Records for finding items ▸

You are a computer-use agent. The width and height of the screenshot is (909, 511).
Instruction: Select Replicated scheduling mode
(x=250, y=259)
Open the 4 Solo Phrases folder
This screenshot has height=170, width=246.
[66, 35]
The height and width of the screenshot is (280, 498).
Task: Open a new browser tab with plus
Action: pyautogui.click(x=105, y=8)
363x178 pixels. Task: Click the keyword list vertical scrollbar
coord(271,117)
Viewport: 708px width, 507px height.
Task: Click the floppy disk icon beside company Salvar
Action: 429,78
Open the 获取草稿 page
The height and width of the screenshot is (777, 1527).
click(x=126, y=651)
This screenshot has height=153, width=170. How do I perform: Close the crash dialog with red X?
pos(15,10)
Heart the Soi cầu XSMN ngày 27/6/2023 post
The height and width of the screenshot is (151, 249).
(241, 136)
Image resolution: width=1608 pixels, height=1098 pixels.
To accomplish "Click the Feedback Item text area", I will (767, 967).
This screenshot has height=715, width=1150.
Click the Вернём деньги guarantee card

What you should do ▸ Copy all of the item-finding records above word for word, keeping every line in its original order.

Correct response ▸
You are a computer-use agent. The width and height of the screenshot is (909, 511).
Instruction: Select Replicated scheduling mode
(x=250, y=259)
Open the 4 Solo Phrases folder
This screenshot has height=170, width=246.
[66, 35]
The height and width of the screenshot is (280, 498).
Task: Open a new browser tab with plus
Action: pyautogui.click(x=105, y=8)
363x178 pixels. Task: Click the keyword list vertical scrollbar
coord(271,117)
Viewport: 708px width, 507px height.
Task: Click the floppy disk icon beside company Salvar
Action: 429,78
Open the 获取草稿 page
The height and width of the screenshot is (777, 1527).
click(x=126, y=651)
This screenshot has height=153, width=170. How do I perform: Close the crash dialog with red X?
pos(15,10)
Heart the Soi cầu XSMN ngày 27/6/2023 post
The height and width of the screenshot is (151, 249).
(241, 136)
Image resolution: width=1608 pixels, height=1098 pixels.
To accomplish "Click the Feedback Item text area", I will (767, 967).
This screenshot has height=715, width=1150.
Click the Вернём деньги guarantee card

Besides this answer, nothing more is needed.